### [Collected data entries]
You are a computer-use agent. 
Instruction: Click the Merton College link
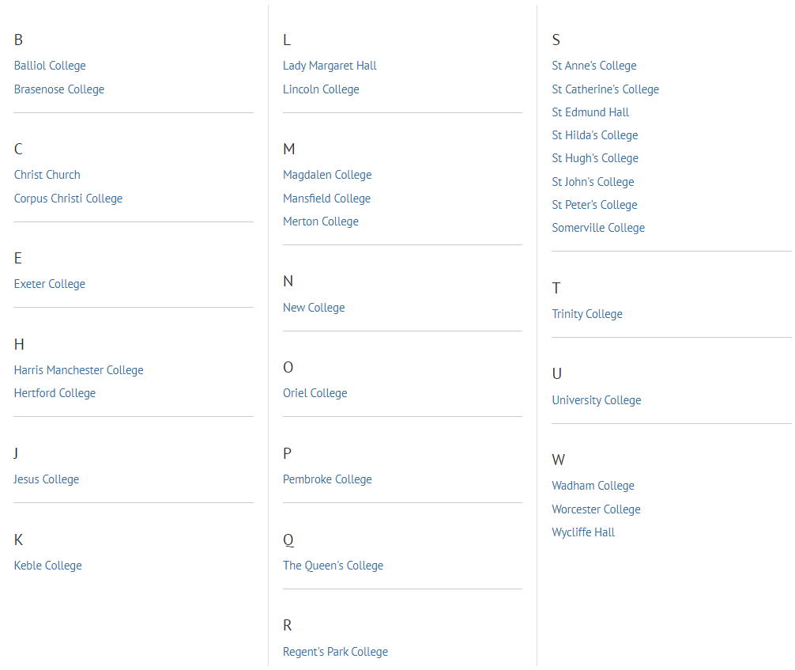click(321, 221)
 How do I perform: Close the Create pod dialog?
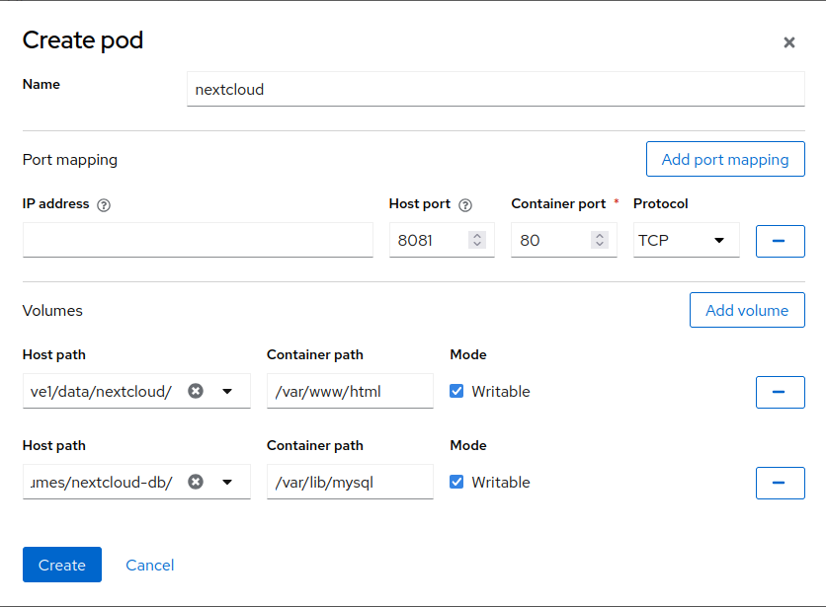coord(788,42)
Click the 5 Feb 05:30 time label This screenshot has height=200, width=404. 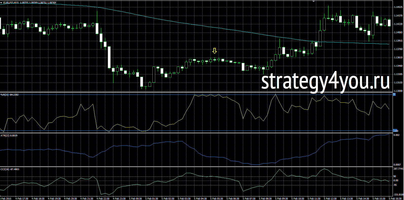point(216,198)
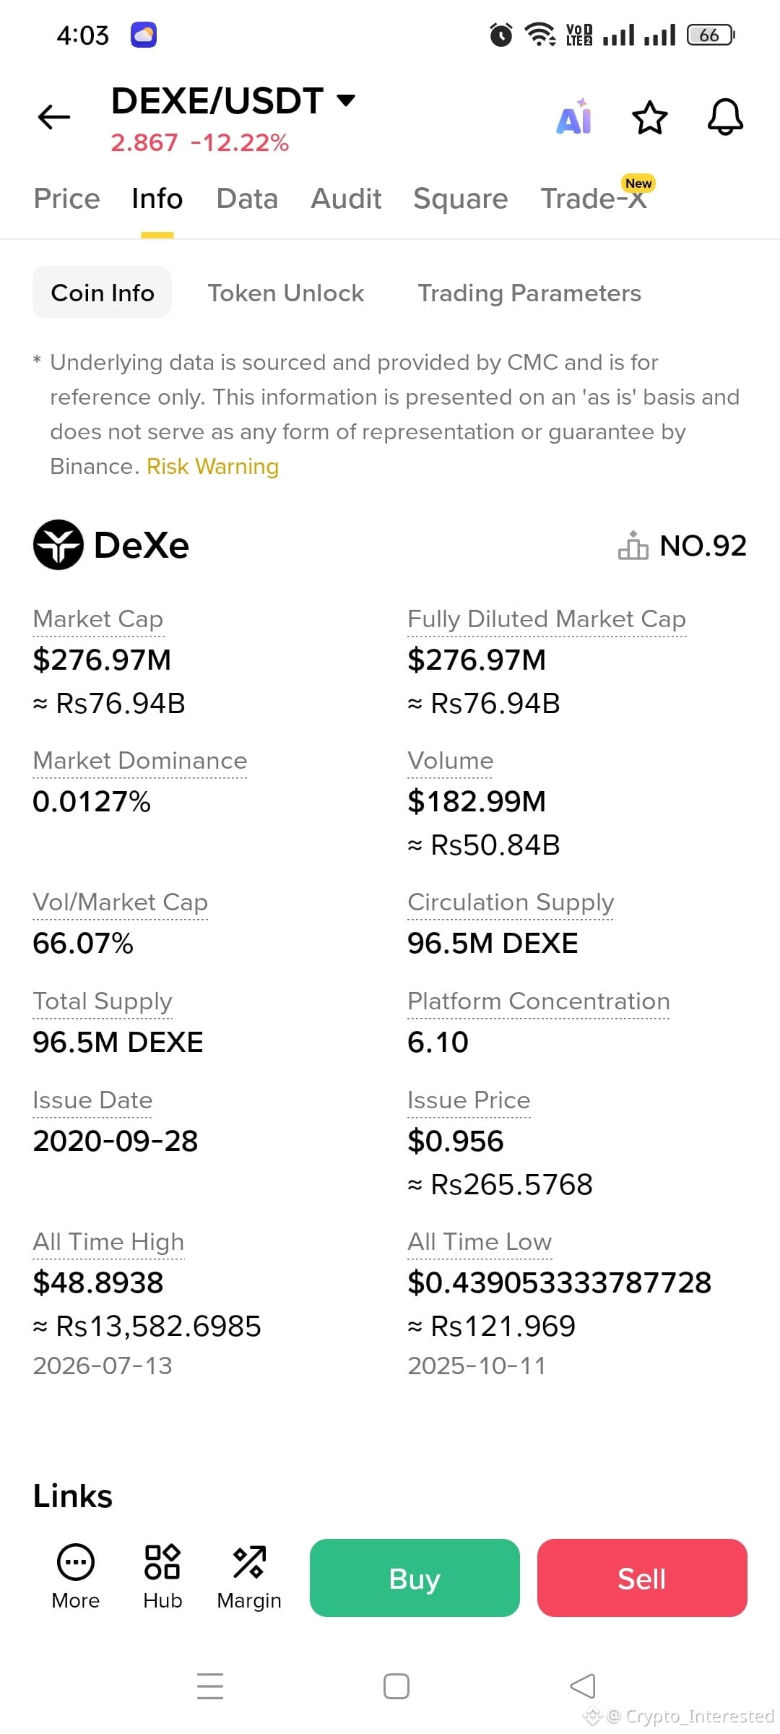
Task: Open the AI assistant icon
Action: tap(574, 117)
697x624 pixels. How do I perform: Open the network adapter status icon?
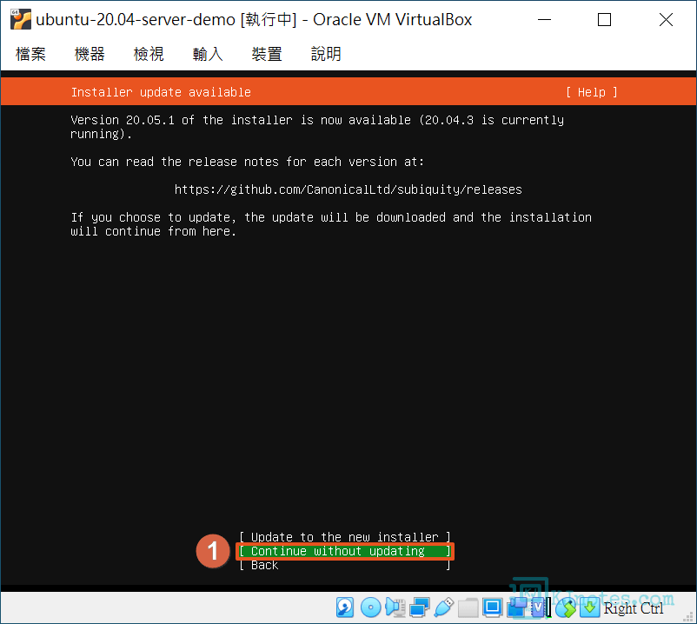coord(420,607)
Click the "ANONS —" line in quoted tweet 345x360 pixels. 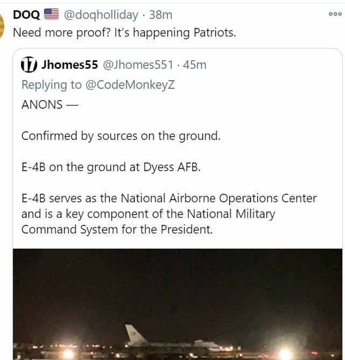pos(50,104)
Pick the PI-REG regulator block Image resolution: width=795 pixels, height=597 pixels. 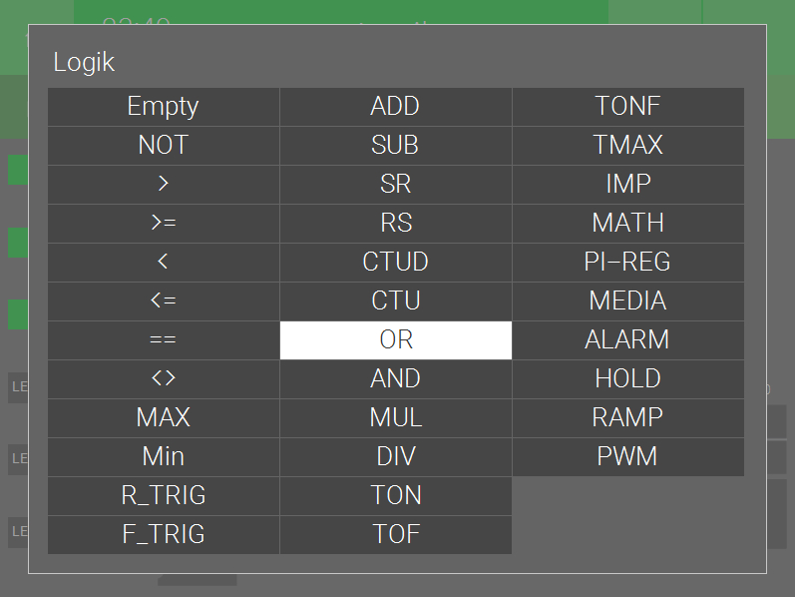[627, 263]
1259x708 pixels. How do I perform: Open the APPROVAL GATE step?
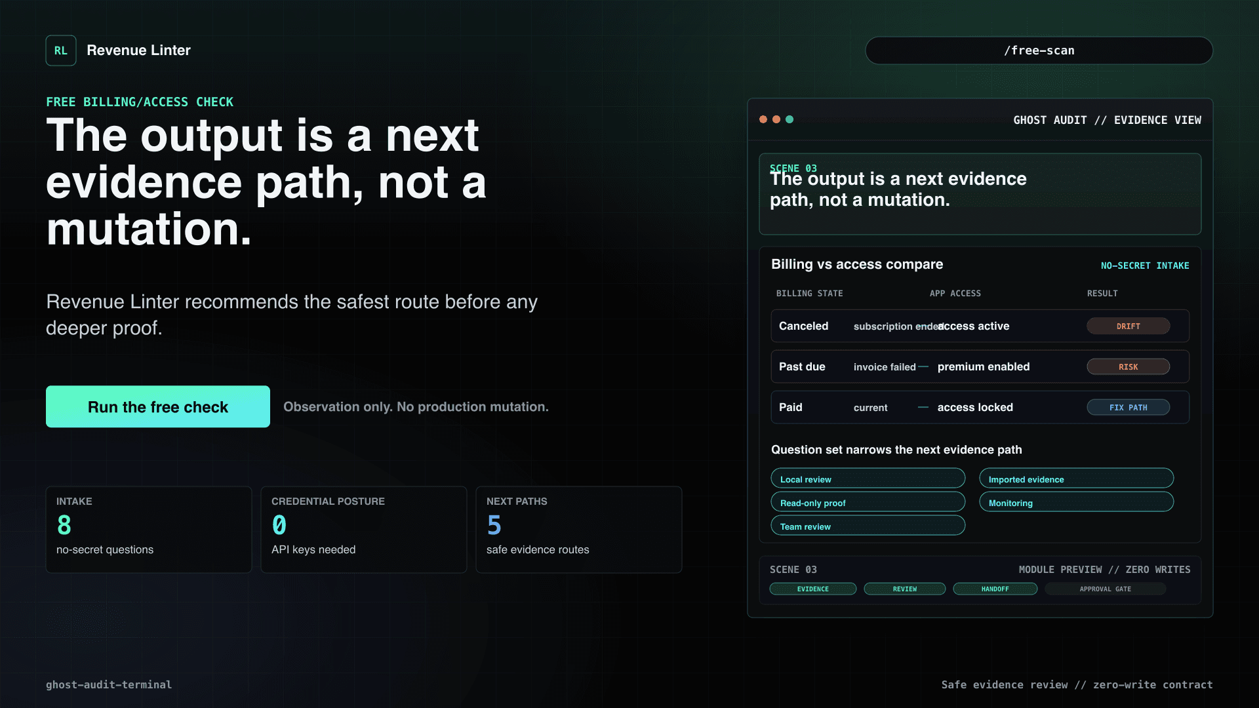coord(1106,589)
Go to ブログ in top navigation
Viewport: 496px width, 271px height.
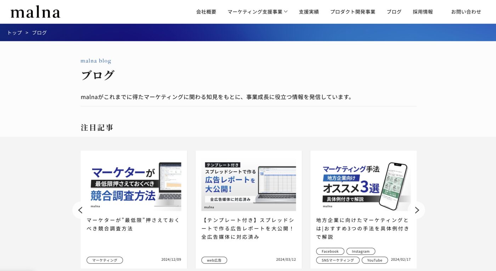(394, 12)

### [What needs to be done]
Write out exactly the lines from the one containing "Go to ブログ in top navigation" to the last line of the records above, both included, and leave out any pictures.

### [Answer for this exercise]
Go to ブログ in top navigation
Viewport: 496px width, 271px height.
(394, 12)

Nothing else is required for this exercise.